Глава 1
23 октября 2023 г. в 12:21
Литературный салон Мильтона наполнился приятным звоном хрустальных бокалов. Праздновать успех нового романа Рахили Ландау собрались даже те, кто не читал из него ни строчки; местная публика любила какой угодно повод кутить вместе.

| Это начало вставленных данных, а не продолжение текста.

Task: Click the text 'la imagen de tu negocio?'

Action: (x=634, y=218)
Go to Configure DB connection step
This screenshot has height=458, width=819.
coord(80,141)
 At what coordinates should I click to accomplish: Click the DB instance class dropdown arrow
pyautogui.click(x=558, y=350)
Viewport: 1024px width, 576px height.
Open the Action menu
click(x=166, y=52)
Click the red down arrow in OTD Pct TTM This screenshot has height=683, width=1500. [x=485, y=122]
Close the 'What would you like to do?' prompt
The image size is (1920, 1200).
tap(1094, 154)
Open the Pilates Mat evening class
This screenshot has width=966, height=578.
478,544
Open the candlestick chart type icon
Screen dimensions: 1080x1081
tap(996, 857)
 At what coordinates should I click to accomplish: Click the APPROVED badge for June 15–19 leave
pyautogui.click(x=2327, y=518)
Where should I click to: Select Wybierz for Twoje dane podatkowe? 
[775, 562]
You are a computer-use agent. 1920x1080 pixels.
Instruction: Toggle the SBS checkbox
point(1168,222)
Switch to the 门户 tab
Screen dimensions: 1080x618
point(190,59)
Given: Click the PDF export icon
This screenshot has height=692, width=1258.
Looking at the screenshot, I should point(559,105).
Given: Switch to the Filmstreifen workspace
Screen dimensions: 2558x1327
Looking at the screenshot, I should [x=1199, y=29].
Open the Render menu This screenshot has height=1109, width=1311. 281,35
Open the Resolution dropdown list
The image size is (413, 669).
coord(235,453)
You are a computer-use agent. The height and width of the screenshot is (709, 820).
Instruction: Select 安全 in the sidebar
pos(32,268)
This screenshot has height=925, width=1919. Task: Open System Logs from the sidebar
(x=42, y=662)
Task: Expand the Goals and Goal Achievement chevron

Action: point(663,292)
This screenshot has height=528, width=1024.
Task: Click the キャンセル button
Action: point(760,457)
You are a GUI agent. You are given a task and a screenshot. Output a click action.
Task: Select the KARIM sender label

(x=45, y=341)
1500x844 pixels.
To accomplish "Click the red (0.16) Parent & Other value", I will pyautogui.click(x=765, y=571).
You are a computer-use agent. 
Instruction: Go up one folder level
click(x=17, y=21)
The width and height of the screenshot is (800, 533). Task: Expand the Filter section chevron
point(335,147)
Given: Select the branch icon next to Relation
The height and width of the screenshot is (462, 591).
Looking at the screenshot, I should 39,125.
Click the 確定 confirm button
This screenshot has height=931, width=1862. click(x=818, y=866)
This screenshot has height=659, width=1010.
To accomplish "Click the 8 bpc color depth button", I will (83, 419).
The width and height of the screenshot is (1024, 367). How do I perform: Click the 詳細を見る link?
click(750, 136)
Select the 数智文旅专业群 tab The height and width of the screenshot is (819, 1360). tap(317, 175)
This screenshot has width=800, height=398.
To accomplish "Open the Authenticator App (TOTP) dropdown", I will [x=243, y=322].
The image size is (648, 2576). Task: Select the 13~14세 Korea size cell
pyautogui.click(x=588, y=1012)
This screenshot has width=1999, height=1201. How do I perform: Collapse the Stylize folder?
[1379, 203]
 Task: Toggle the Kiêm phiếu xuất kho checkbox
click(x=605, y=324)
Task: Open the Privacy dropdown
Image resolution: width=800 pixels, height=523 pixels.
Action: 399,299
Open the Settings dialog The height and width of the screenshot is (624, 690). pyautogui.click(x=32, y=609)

Не разделял их веселье только Беспокойный Писатель.
— Вы должны меня выслушать, — нервно полу-шептал он, ходя следом за мисс Ландау, собирающей по пути комплименты, словно цветы с лужайки. — Вы талантливый автор...
— Сегодня все так говорят. Пустая лесть.
— ...Но это факт, и я обязан предупредить: на таких, как вы, охотятся Пожиратели Бога. Вы в огромной опасности. Знаю по собственному опыту...
Рахиль, качнув кистями пурпурной шали, нехотя повернулась к нему, перебивая поток паники:
— Это какое-то издательство? Странное название.
Вечно бледный Писатель, постаравшись успокоиться, собрался было объяснить, но мощные объятия лишили его дыхания на ответ:
— Гарпун мне в ногу! Старый приятель! Мы вместе блуждали в подземельях под винодельней Грэйфилдс, помнишь?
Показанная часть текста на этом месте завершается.